I let that question hover in the back of my mind for the better part of my childhood, but I never let it take up much space. Church leaders often warned us of the dangers of higher education and how, statistically, many who grow up in the church move away from religion by graduation. They warned us about how the types of professors and classmates we would encounter in college would be a direct threat to our faith. Growing up, my dad always told me that the root of most social issues is a lack of education or a lack of access to it. In more recent years, my dad, who (thank god) has always been a skeptic, brought up the idea of knowledge and education as a direct threat to the institution of evangelical Christianity. That’s when things started to click for me.
As a kid, I was thrown off by the mixed messaging I received from church leaders. Some encouraged doubts as a normal part of the religious experience, while others jokingly implied that “Doubting Thomas[es]” were less Christian than them. Taking after my dad, I tried to push back against certain aspects of Christianity that didn’t make sense in a logical and social sense for me. I questioned ideas and norms, but I don’t think I ever overstepped (thinking back on it now, I wish I had pushed further, but I’m not sure I was mentally and emotionally prepared for that). Whenever discussions over science vs faith showed up in Sunday School, my dad would always remind me that new scientific breakthroughs should enrich faith, not oppose it.

_DATA EXCERPT_.

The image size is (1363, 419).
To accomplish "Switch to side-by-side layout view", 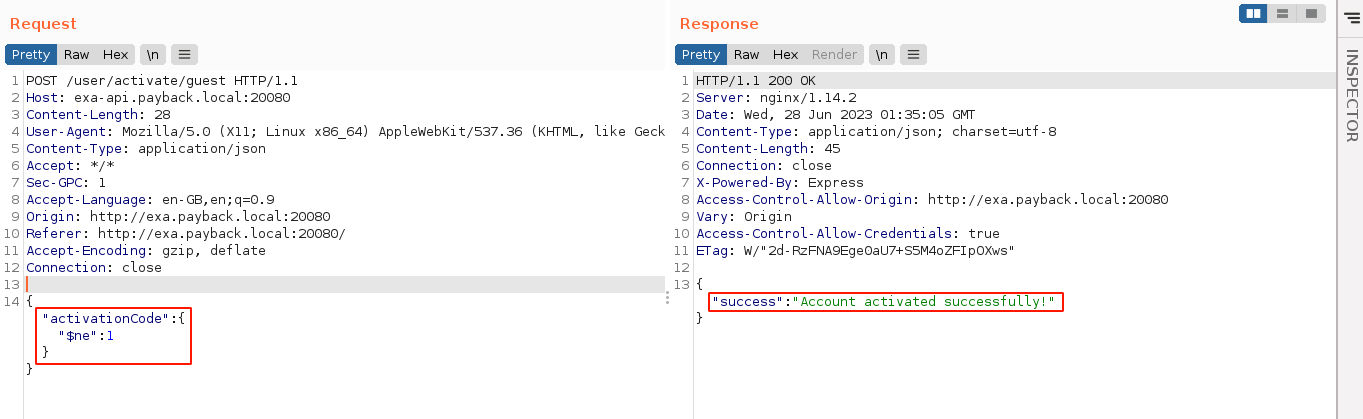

_TASK BRIEF_. Summarize the text on faith, doubt, and education in two sentences.

_WORKED SOLUTION_. Church leaders warned the writer that higher education, including the professors and classmates met in college, threatens faith, while the writer's skeptical dad taught that most social issues stem from a lack of education and later suggested that knowledge threatens evangelical Christianity. Thrown off by church leaders' mixed messages about doubt, the writer questioned Christian ideas and norms without, in the writer's view, overstepping, guided by the dad's reminder that new scientific breakthroughs should enrich faith rather than oppose it.